I used this dataset:
lst = [81922.00557103065, 82887.70053475935, 80413.01627033792,
81708.86075949368, 82997.38219895288, 84641.50943396226,
81929.82456140351, 82632.24181360201, 77667.98418972333,
73726.47427854454, 86113.2075471698, 83232.98429319372,
79866.66666666667, 83833.74689826302, 81943.06930693069,
77898.64029666255, 77401.47783251232, 80607.59493670886,
78384.5126835781, 82608.69565217392, 80824.8730964467,
84163.70106761566, 74887.38738738738
]
Then statistics.stdev(lst)
is 3096.28 and numpy.std(lst)
is 3028.23. The difference is about 2.2%.
They are calculating two slightly different things.
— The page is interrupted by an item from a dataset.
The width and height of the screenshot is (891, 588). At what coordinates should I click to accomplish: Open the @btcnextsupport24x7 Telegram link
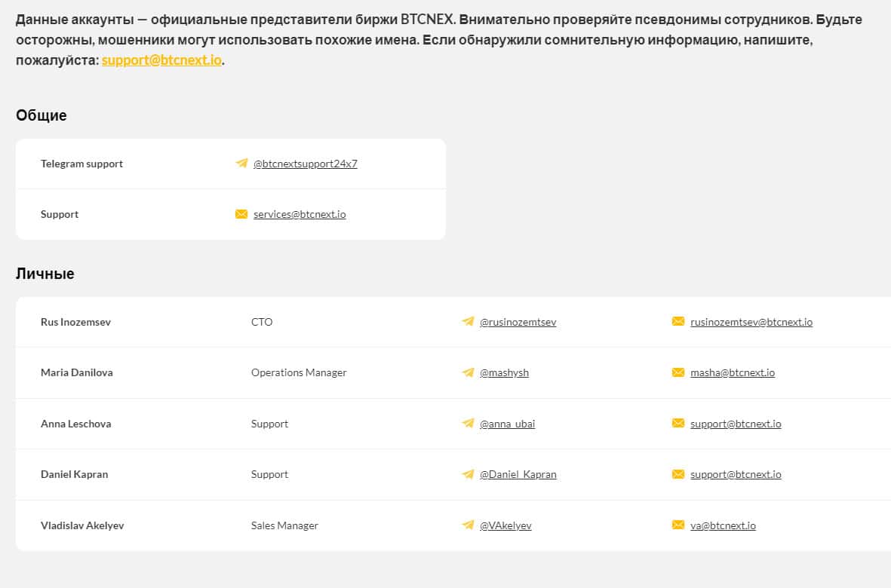click(x=306, y=164)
The standard deviation is the square root of the variance. NumPy is using the sample variance, whereas statistics
is adjusting this with Bessel's correction. This uses N – 1 instead of N in the calculation of the variance:
arr = np.array(lst)
var_ordinary = np.sum(abs(arr - arr.mean())**2) / arr.size
var_bessel = np.sum(np.abs(arr - arr.mean())**2) / (arr.size - 1)
From the statistics
docs:
This is the sample variance s² with Bessel’s correction, also known as variance with N-1 degrees of freedom. Provided that the data points are representative (e.g. independent and identically distributed), the result should be an unbiased estimate of the true population variance.